Data for locating visible targets
## BEGIN

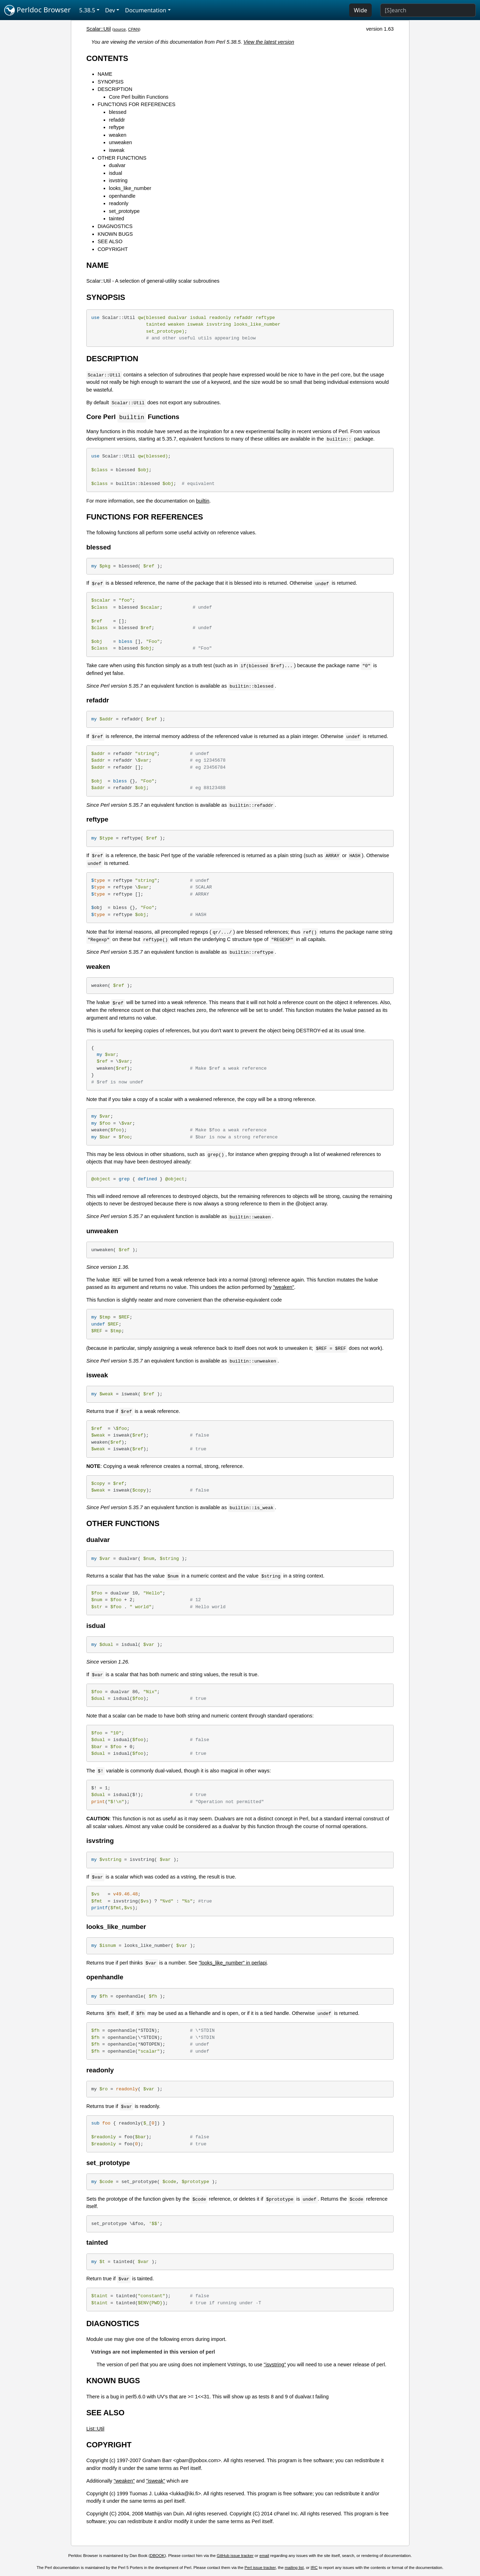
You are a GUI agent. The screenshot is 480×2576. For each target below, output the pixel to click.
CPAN (133, 29)
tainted (116, 218)
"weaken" (283, 1287)
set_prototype (124, 211)
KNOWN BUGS (115, 234)
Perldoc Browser (37, 10)
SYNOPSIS (111, 82)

## END

**Written task:** Please retype every line of the rows above word for word, leaving out the pictures.

**Exercise response:**
You are a GUI agent. The screenshot is 480×2576. For each target below, output the pixel to click.
CPAN (133, 29)
tainted (116, 218)
"weaken" (283, 1287)
set_prototype (124, 211)
KNOWN BUGS (115, 234)
Perldoc Browser (37, 10)
SYNOPSIS (111, 82)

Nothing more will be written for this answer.